■ **DATASET ENTRIES**:
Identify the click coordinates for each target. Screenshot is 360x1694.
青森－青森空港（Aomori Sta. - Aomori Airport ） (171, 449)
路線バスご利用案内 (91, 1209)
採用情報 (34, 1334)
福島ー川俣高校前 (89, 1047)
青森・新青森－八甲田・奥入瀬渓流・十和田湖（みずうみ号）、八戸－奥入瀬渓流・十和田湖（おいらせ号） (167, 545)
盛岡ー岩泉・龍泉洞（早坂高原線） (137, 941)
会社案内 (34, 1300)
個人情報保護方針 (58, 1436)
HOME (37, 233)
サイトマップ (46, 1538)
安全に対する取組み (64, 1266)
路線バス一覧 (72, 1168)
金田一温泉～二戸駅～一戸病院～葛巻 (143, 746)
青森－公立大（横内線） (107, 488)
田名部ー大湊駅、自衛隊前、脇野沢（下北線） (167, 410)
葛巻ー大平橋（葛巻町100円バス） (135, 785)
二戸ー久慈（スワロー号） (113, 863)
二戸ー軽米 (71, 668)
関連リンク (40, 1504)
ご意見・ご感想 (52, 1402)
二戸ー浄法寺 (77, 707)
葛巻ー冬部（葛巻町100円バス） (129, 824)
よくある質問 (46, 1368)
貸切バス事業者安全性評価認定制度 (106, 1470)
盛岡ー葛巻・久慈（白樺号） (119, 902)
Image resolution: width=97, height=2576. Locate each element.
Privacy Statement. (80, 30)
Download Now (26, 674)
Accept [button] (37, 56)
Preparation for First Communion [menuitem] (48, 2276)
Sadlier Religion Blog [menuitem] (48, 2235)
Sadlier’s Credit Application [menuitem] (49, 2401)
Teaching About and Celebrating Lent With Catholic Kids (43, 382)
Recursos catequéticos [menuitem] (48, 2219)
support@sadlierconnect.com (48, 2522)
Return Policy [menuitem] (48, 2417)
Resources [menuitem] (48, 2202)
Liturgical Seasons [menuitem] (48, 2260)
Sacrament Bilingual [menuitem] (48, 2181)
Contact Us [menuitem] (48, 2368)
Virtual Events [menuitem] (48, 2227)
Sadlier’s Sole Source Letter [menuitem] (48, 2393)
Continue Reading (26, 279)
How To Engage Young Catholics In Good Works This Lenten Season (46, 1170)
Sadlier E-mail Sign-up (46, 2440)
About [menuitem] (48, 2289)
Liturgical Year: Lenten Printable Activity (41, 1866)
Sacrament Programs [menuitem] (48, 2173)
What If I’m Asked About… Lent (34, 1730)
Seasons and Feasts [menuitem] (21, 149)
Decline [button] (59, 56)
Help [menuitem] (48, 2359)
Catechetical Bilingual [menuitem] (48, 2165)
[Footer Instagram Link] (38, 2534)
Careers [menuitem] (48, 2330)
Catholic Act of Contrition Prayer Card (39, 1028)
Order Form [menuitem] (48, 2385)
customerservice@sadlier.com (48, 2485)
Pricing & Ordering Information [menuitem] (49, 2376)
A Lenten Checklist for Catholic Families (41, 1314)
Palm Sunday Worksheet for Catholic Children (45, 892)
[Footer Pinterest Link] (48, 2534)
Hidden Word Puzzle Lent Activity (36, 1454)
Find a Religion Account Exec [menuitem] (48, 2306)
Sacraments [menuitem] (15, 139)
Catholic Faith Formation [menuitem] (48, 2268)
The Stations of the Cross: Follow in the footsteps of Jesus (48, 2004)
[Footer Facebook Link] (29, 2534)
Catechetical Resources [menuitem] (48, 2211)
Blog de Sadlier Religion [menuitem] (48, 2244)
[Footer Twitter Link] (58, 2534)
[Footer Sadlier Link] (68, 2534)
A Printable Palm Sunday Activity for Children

■ **TRY IT**:
The only acceptable answer is a number: how many lines of the listing contain the word "Palm".

■ **WRITTEN ANSWER**:
2